I configured rollup to run babel after compiling svelte files, so the babel plugin worked when running the application on the web browser, but not on tests, because jest was using svelte-jester to transform svelte files, not babel, so I figured I needed to chain svelte-jester with babel-jest. Here's the transformer I came up with:

const babelJest = require('babel-jest')
const svelteJester = require('svelte-jester')

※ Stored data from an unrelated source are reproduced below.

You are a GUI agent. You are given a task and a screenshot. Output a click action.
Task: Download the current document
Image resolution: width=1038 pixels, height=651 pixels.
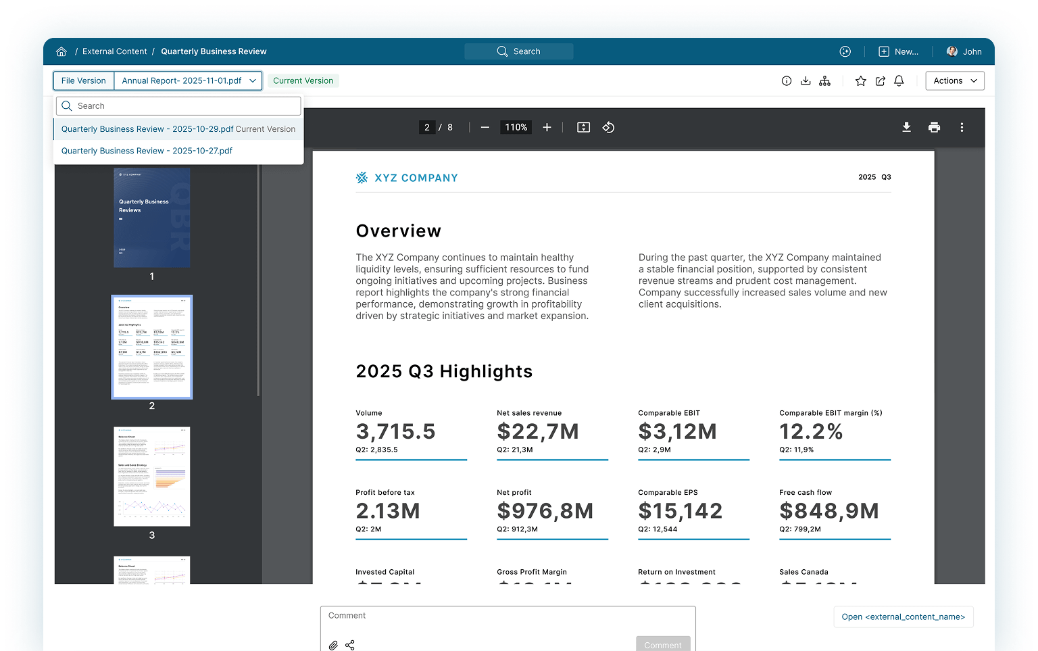click(806, 80)
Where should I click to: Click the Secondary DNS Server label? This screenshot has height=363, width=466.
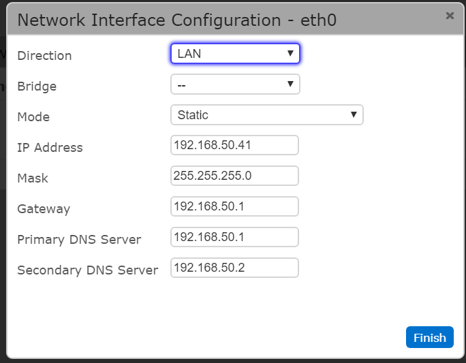87,270
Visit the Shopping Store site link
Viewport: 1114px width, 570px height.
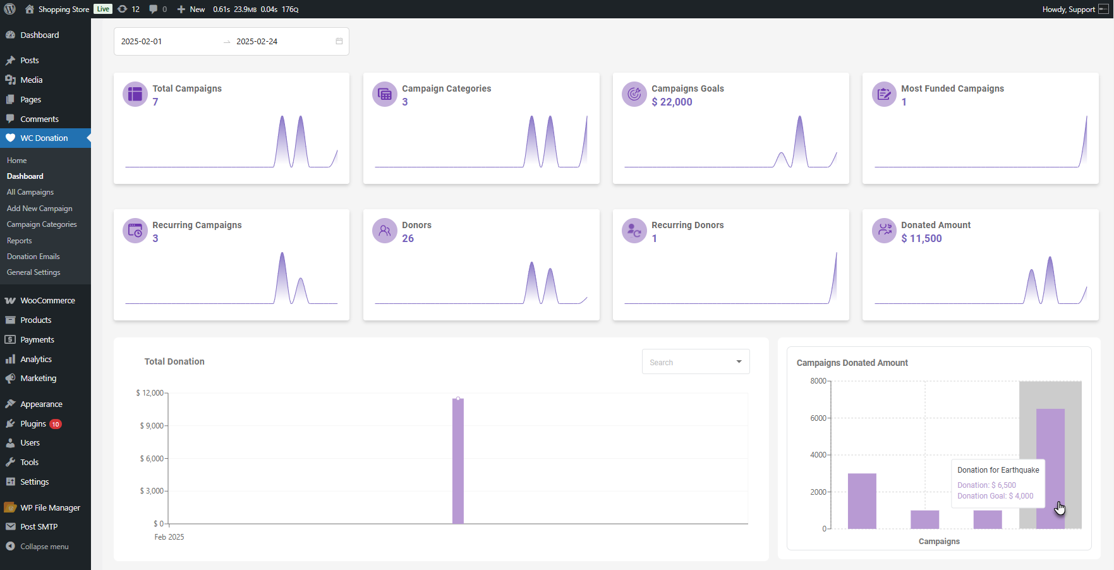pyautogui.click(x=63, y=9)

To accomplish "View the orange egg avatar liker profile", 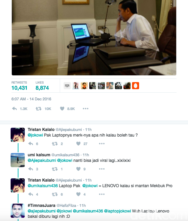I will coord(136,86).
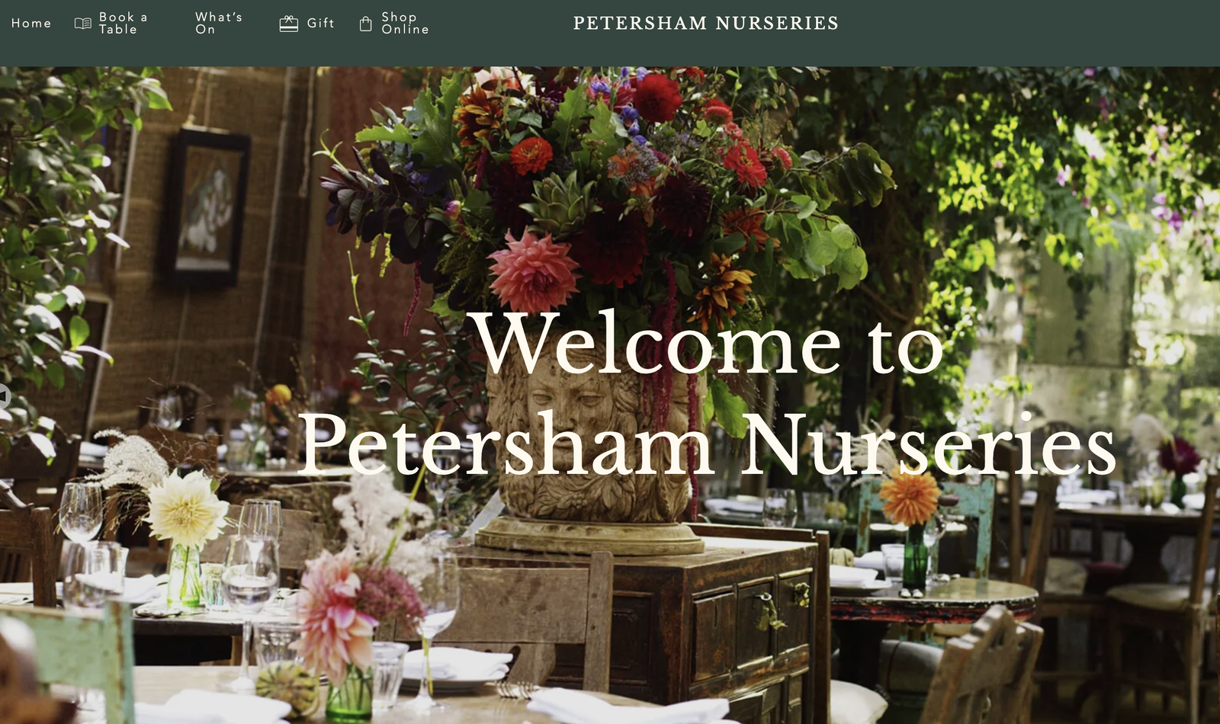This screenshot has height=724, width=1220.
Task: Open the Gift text link
Action: 320,24
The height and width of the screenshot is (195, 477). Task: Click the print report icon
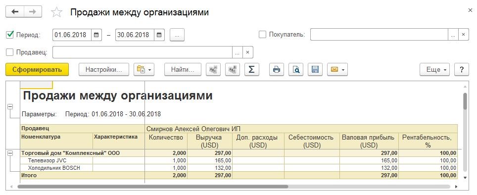[x=277, y=70]
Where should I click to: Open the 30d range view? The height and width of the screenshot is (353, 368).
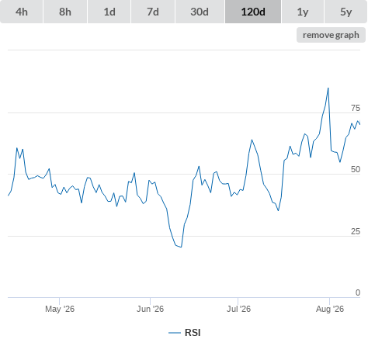[200, 12]
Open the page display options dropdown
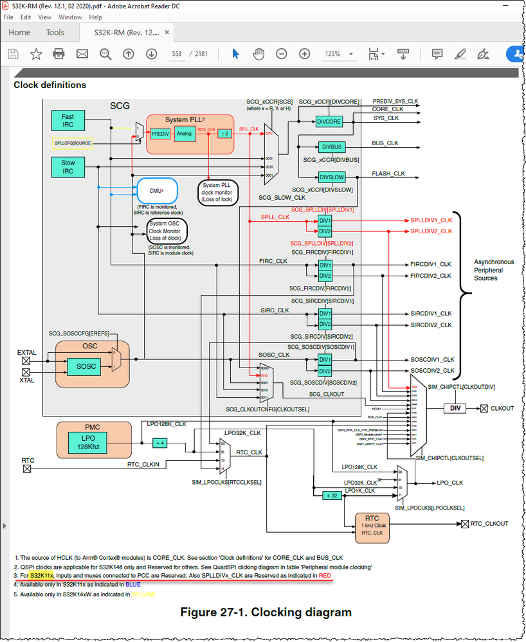The width and height of the screenshot is (526, 642). tap(381, 54)

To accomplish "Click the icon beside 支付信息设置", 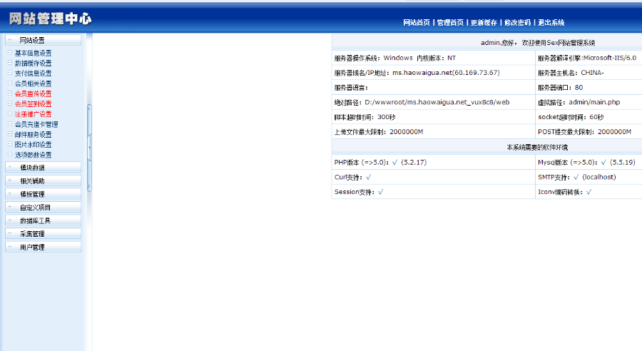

const transformer = (src, filename, ...rest) => {
  const transformedContent = svelteJester.createTransformer().process(src, filename);
  return babelJest.process(transformedContent.code, filename, ...rest)
}

exports.process = transformer

I saved it to a file ./svelte-jester-babel.js and changed my jest.config.js from:

module.exports = {
  transform: {
    '^.+\\.svelte$': 'svelte-jester',
    '^.+\\.js$': 'babel-jest',
  }
}

to:

module.exports = {
  transform: {
    '^.+\\.svelte$': './svelte-jester-babel',
    '^.+\\.js$': 'babel-jest',
  }
}

After hours and hours of research, I feel like this should be straightforward for experienced people, but I am posting here because it might be useful for someone that comes across something like this and struggles with the core concepts like me...

Unfortunately my transformer does not handle sourcemaps well, so jest --coverage is broken, but I believe this is a start.

mihar-22 commented 4 years ago

Ahhh I see, I haven't been in that situation exactly but I would try to use moduleNameMapper.

Maybe something like this:

module.exports = {
  // ...
  'moduleNameMapper': {
    'utils': '<rootDir>/src/utils/$1'
  }
}

Try it out and let me know if it works :)

nunesmatheus commented 4 years ago

Cool! It does work :). It's a tiny bit of a bummer that the same aliases have to be declared on two files, but it is totally worth it because now I can use jest --coverage! Thanks!!